Lesson 6: Anything other than "formative assessment" is probably pointless. And when it comes to assessment, less is more.

This one is probably presenting some of the toughest challenges for both teachers and students. I'm not a big fan of edu-speak (and there's a lot of it), but the term "formative assessment" makes plenty of sense. Basically, it's the idea that any type of "testing" mechanism should itself be a learning experience, not merely a mechanism to quantify acquired knowledge. In most cases, that means it should involve generative pursuit--creating something--not just reporting knowledge.

Now, any sophisticated discussion of formative assessment has to include the acknowledgement that quantitative, objective assessment does have value. It's not a simple binary, e.g., "multiple choice bad / Socratic discussion good." But the truth is, under these circumstances, there is an even more pronounced set of arguments for de-prioritizing objective testing. First off, from a purely cynical standpoint, we have to acknowledge that there is practically no way to ensure the integrity of almost any objective quizzing or testing.

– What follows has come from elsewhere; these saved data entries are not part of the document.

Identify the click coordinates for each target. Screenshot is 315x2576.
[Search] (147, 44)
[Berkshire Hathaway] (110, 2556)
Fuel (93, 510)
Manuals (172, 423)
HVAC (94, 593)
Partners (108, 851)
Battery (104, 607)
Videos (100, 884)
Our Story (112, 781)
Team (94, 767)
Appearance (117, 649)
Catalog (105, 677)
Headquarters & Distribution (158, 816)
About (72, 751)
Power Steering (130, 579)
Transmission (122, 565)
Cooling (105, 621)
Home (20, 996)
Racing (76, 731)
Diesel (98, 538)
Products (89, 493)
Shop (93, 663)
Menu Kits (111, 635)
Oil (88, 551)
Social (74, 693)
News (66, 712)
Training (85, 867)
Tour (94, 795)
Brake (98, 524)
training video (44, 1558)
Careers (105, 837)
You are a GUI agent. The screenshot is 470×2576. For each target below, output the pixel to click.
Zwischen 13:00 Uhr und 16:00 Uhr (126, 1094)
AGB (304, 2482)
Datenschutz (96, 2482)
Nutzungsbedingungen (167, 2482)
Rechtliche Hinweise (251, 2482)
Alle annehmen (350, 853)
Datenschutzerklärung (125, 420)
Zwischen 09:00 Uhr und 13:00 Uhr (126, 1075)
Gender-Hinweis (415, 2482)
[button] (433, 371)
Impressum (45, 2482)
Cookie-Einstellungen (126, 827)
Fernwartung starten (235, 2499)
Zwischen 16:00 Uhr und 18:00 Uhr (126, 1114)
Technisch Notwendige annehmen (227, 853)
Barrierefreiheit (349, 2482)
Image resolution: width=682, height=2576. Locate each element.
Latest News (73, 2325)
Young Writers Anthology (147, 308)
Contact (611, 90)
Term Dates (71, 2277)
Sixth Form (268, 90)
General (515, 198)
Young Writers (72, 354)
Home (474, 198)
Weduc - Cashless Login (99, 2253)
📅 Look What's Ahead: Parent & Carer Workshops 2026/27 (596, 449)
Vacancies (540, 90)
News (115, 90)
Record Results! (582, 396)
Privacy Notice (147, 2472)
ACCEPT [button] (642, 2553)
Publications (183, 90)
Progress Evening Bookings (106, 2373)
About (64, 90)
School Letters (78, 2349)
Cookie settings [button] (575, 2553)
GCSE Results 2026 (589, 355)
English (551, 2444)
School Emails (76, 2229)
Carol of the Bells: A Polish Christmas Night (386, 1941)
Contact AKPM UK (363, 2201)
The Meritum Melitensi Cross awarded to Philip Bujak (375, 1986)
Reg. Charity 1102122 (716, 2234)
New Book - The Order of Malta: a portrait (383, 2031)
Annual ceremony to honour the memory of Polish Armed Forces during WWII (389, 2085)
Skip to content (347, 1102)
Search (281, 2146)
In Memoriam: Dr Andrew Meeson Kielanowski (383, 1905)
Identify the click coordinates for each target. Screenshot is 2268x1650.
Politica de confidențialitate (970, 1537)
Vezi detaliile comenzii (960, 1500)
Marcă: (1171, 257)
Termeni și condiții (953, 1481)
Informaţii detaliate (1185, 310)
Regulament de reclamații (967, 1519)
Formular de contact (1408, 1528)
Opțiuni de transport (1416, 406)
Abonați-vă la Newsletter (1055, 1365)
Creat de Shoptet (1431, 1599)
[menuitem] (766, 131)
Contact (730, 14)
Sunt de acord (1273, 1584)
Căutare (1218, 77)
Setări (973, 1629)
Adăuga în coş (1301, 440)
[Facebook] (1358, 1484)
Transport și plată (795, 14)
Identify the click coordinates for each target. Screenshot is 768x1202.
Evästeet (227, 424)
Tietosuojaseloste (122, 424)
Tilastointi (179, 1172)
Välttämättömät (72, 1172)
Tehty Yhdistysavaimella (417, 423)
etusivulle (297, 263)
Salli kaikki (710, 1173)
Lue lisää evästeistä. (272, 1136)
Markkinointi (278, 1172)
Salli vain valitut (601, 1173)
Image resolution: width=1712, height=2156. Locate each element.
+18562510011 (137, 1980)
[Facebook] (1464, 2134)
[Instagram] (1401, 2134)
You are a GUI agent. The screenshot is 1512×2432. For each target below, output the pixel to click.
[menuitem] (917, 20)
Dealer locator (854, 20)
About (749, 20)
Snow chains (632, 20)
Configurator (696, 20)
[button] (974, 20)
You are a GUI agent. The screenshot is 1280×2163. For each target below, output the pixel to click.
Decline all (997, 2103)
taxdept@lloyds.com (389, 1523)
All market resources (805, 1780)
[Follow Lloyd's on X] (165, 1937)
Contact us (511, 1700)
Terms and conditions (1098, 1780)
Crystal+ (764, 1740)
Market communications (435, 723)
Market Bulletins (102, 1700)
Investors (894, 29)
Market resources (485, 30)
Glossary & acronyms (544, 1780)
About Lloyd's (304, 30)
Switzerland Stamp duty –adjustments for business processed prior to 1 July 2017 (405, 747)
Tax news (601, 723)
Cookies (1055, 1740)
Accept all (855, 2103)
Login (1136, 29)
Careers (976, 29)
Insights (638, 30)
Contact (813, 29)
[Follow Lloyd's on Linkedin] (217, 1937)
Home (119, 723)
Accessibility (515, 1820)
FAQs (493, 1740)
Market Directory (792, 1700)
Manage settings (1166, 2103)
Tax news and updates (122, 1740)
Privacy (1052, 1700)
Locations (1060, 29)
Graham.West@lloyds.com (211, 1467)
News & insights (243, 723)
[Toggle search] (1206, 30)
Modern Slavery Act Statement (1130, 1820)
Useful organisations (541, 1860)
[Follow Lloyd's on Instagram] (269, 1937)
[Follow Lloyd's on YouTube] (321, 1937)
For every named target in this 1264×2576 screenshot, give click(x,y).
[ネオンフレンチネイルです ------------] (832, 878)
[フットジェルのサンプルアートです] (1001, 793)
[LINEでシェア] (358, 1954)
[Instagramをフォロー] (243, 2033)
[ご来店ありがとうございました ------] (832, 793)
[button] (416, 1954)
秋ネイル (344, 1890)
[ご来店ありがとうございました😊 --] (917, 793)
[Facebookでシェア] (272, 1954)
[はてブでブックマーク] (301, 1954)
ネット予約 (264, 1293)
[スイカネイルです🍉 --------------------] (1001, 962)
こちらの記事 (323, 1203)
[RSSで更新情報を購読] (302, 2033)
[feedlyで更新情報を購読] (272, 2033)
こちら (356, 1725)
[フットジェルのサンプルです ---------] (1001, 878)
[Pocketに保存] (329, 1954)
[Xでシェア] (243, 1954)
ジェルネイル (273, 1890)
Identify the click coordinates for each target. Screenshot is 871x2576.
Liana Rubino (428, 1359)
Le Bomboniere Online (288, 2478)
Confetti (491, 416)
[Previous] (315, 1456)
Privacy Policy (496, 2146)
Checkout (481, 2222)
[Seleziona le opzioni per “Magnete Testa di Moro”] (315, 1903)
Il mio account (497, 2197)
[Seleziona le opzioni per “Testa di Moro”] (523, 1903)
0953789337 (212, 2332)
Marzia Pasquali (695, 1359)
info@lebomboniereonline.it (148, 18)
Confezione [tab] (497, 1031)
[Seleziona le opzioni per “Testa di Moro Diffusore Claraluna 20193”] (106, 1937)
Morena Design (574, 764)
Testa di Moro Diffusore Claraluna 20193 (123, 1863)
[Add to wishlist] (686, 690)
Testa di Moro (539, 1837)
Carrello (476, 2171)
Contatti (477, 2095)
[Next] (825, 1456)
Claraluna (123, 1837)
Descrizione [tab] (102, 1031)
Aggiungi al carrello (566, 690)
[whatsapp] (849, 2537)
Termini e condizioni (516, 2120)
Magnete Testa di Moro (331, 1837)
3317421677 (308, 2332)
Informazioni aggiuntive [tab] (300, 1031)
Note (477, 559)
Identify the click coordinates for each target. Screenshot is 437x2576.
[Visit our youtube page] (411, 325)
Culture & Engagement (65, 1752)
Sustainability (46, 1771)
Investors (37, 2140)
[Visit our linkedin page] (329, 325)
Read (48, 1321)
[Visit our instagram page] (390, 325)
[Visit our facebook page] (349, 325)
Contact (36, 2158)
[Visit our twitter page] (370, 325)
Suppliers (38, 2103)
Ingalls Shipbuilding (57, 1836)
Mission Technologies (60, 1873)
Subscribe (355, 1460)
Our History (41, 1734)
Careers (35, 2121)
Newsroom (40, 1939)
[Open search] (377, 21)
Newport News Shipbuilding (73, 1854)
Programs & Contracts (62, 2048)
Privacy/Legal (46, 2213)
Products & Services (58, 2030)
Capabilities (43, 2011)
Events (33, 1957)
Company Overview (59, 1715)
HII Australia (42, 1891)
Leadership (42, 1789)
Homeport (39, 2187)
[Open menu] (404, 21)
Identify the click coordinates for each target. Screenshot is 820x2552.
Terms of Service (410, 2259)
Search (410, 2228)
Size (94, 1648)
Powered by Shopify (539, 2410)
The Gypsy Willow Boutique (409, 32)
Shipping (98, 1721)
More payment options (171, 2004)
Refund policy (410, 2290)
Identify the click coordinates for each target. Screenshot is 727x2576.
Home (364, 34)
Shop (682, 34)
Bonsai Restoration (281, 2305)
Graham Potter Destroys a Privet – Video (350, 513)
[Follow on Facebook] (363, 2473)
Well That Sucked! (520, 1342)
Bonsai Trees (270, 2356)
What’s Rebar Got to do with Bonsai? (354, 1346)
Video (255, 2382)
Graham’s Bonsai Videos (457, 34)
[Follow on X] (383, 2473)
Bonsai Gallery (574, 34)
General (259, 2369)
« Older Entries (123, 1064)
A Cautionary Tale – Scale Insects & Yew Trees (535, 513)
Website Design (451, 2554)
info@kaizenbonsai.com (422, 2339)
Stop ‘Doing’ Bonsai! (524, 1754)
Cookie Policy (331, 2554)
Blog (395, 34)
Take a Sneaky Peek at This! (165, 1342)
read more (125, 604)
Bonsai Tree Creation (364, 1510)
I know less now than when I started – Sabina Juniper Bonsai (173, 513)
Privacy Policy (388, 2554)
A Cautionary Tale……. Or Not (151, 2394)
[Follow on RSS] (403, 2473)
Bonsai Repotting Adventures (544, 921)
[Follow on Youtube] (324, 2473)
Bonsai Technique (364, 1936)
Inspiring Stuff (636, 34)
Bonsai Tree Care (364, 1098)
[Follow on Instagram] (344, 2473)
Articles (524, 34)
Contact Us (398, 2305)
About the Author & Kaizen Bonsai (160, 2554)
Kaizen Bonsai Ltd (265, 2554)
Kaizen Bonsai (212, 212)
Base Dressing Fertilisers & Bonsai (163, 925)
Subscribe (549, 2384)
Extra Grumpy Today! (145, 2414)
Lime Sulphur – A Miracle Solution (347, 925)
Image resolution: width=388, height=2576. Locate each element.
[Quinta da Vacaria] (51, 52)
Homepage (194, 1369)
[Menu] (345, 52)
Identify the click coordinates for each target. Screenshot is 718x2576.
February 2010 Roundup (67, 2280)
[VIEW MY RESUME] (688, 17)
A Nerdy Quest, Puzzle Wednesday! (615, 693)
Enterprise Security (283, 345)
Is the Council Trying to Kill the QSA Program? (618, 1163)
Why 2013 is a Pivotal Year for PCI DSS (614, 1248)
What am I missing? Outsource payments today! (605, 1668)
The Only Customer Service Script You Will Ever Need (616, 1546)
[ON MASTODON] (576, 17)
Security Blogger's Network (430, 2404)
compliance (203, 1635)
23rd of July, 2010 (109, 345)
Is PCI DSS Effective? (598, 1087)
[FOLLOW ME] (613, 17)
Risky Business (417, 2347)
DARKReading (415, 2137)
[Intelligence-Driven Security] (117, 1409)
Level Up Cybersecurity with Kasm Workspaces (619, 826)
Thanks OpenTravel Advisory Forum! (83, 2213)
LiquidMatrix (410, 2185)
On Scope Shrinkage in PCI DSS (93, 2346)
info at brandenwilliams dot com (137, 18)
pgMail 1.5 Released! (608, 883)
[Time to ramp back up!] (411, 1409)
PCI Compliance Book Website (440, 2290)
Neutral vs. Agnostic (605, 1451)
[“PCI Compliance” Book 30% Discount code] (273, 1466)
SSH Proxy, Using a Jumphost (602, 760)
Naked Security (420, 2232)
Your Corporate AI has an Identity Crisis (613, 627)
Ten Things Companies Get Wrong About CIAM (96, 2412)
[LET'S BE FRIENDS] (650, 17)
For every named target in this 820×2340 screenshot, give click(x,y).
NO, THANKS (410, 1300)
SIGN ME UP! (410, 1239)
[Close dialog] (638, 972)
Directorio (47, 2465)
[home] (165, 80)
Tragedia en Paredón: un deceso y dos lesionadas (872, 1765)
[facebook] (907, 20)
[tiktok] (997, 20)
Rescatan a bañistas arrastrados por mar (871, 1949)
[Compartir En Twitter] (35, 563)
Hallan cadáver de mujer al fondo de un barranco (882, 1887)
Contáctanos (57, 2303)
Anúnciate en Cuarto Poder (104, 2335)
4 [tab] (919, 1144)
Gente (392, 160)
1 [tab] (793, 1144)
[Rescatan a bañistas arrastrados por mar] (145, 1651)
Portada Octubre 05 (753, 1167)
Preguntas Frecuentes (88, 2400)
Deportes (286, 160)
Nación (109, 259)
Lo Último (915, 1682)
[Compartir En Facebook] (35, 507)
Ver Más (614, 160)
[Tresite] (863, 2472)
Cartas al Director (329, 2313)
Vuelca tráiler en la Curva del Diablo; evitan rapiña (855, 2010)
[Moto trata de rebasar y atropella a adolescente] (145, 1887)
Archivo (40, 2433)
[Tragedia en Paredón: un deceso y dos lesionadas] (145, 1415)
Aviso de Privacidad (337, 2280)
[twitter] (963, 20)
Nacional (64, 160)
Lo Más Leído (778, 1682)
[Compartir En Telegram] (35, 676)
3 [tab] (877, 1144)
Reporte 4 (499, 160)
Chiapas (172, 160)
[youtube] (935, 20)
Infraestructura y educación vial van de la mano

But that cynical (practical?) thinking isn't the primary reason why we should prioritize formative assessment right now. The more important one is that with the limited interaction we will be afforded with students, we should be doing everything in our power to discuss, talk about, and use the course material. We should invite and challenge them to make something, not report on something.

And lest teachers fear that this will simply result in zero accountability or meaningless grades (and thus eroding incentives for learning), I have found the opposite to be true. So long as meaningful assessment exists, and so long as students are held to accountability through reasonable measures, grades still matter enough to matter. The beautiful thing is, though, I've seen the anxiety over grades fall to record-low levels. All while the kind of class discussions we're having leave me with no doubt that they're doing meaningful thinking about the course content.

What does all this mean for the coming school year?

More than likely, when school does return to physical buildings, we'll need to deal with some lingering form of the restrictions imposed by distance learning. Even if it's not as extreme as what we're facing now, there's a good chance that we'll need to embrace these kinds of lessons to create a meaningful and effective educational experience.

I predict we'll be looking at smaller groups, less-frequent course gatherings, the need for even more meaningful formative assessment, and a strong desire for discussion and interaction to counterbalance what will have been a long interlude of disconnection.